As all this library functions works on multiple cash flows (and not a single cash flow), XLeratorDB XNFV is what we need. (but on pyxirr I would name it XFV - see comment on pyxirr naming convention below)

As for the naming conventions on pyxirr, I would use:

Anexen commented 3 years ago

@yonil7, XLeratorDB documentation says that XNPV is the net future value of a series of irregular cash flows.
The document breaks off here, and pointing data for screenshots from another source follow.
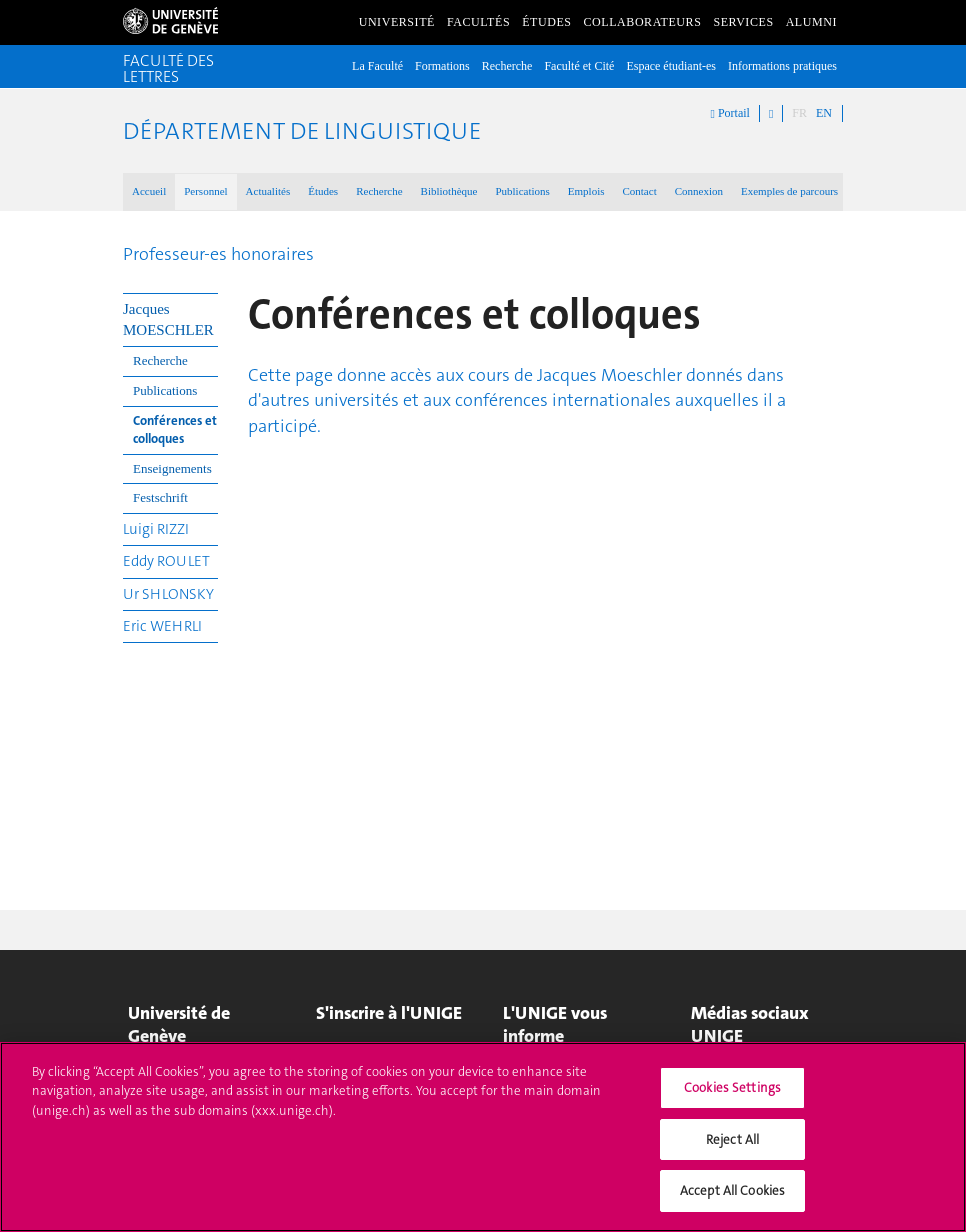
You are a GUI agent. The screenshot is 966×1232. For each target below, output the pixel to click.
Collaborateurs (643, 22)
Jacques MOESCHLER (168, 319)
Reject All (732, 1152)
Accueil (149, 191)
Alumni (811, 22)
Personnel (205, 191)
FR (799, 113)
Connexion (699, 191)
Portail (730, 114)
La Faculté (377, 66)
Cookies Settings (732, 1100)
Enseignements (172, 468)
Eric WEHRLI (162, 626)
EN (824, 113)
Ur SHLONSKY (168, 594)
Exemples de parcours (789, 191)
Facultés (478, 22)
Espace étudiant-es (671, 66)
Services (743, 22)
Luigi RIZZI (156, 529)
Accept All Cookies (732, 1203)
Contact (639, 191)
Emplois (586, 191)
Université (397, 22)
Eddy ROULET (166, 561)
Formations (442, 66)
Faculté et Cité (579, 66)
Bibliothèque (449, 191)
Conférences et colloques (175, 430)
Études (546, 22)
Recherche (507, 66)
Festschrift (160, 497)
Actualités (268, 191)
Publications (522, 191)
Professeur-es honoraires (218, 254)
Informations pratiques (782, 66)
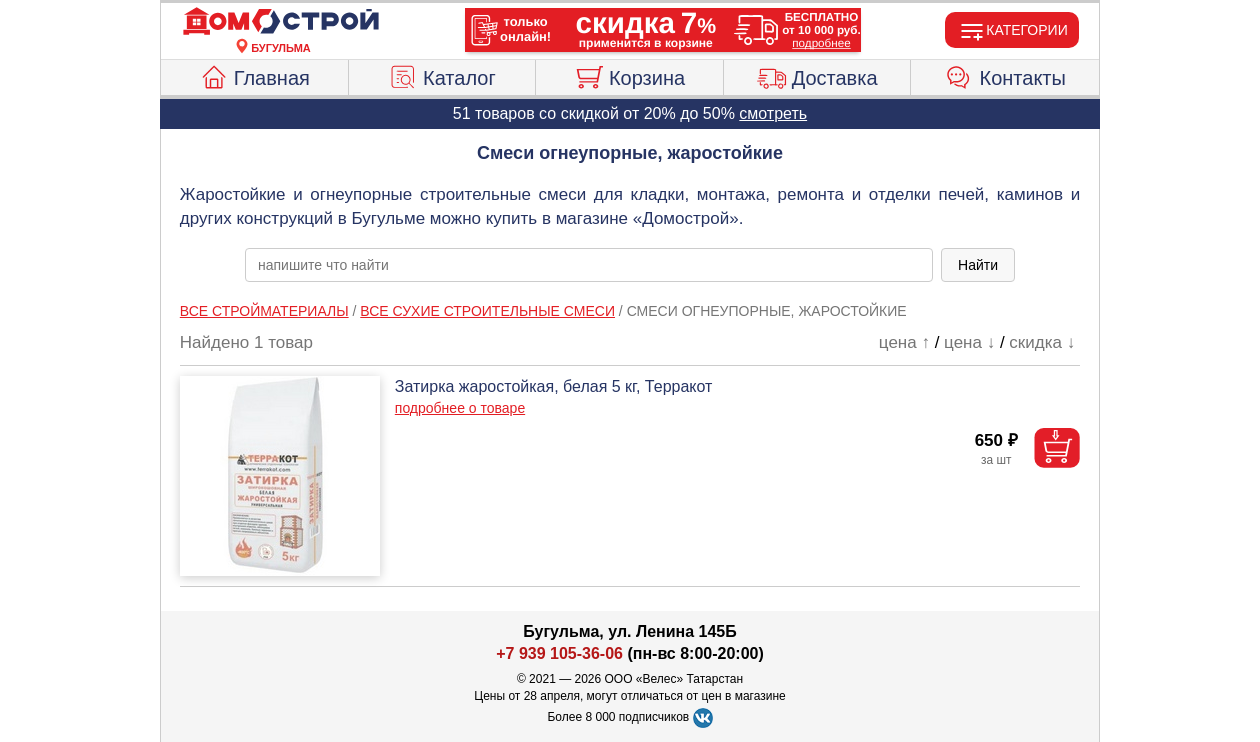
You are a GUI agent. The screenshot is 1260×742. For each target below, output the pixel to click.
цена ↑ (904, 342)
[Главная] (281, 22)
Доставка (817, 75)
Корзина (629, 75)
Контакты (1005, 75)
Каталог (442, 75)
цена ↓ (969, 342)
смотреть (773, 113)
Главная (254, 75)
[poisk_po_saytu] (589, 265)
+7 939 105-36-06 (559, 653)
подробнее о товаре (460, 408)
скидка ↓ (1042, 342)
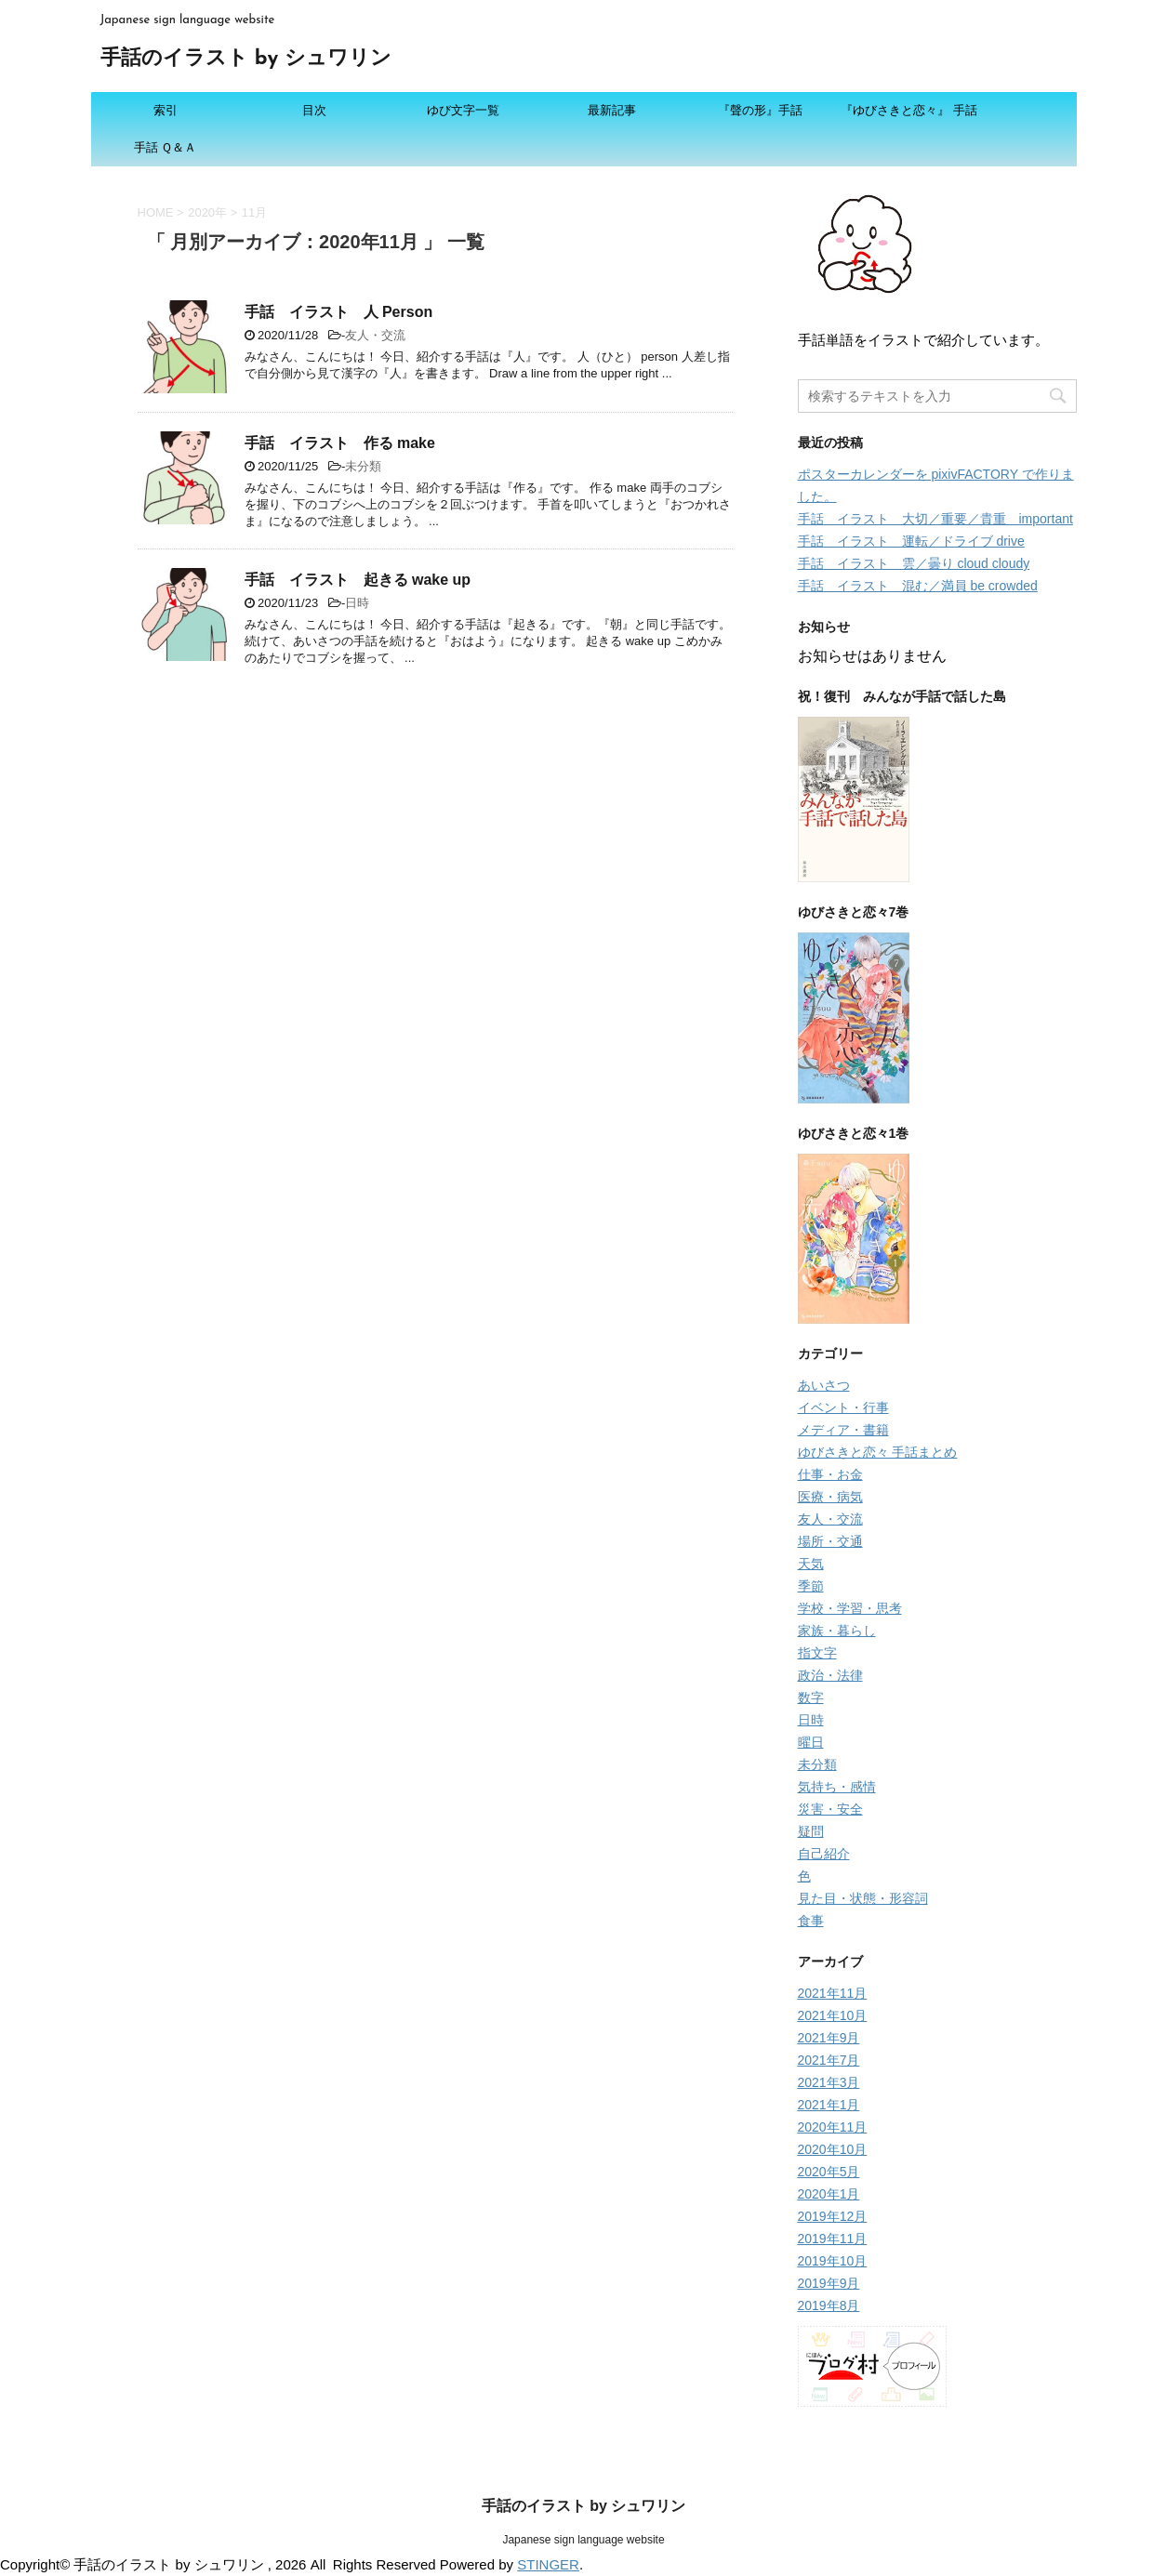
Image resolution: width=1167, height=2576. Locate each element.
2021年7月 (829, 2060)
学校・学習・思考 (850, 1608)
This makes sense because we are using net present value for the calculation.

So far I have come up with the following functions:

from pyxirr import fv, xnpv, npv

# http://westclintech.com/SQL-Server-Financial-Functions/SQL-Server-XFV-function
def xfv(start_date, cash_flow_date, end_date, cash_flow_rate, end_rate, cash_flow):
    return (
        fv(end_rate, (end_date - start_date).days / 365, 0, -1)
        / fv(cash_flow_rate, (cash_flow_date - start_date).days / 365, 0, -1)
        * cash_flow
    )

# http://westclintech.com/SQL-Server-Financial-Functions/SQL-Server-XNFV-function
def xnfv(rate, dates, amounts):
    periods = (max(dates) - min(dates)).days / 365
    pv = xnpv(rate, dates, amounts)
    return fv(rate, periods, 0, -pv)

# http://westclintech.com/SQL-Server-Financial-Functions/SQL-Server-NFV-function
def nfv(rate, nper, amounts):
    pv = npv(rate, amounts, start_from_zero=False)
    return fv(rate, nper, 0, -pv)

Examples:

Uneven periodic cash flows:

# net future value of an investment based on a series of periodic cash flows and a rate.
# example from https://www.youtube.com/watch?v=775ljhriB8U
print("NFV:", nfv(0.03, 6, [1050.0, 1350.0, 1350.0, 1450.0]))  # 5750.16

Irregular cash flows:

from datetime import date

cash_flows = [
    (date(2011, 11, 30), -100000),
    (date(2012, 3, 15), -50000),
    (date(2012, 7, 18), -2500),
    (date(2012, 11, 30), 12500),
    (date(2013, 1, 23), 37500),
    (date(2013, 4, 30), 75000),
    (date(2014, 2, 6), 90000),
]
dates, amounts = list(zip(*cash_flows))
start_date = min(dates)
end_date = max(dates)
rate = 0.0250  # annual 

print("XNFV:", xnfv(rate, dates, amounts))  # 57238. must be the same as below
print(
    "SUM(XFV):",
    sum(
        xfv(start_date, cash_flow_date, end_date, rate, rate, amount)
        for cash_flow_date, amount in cash_flows
    ),
)

I'm going to include these functions in pyxirr shortly.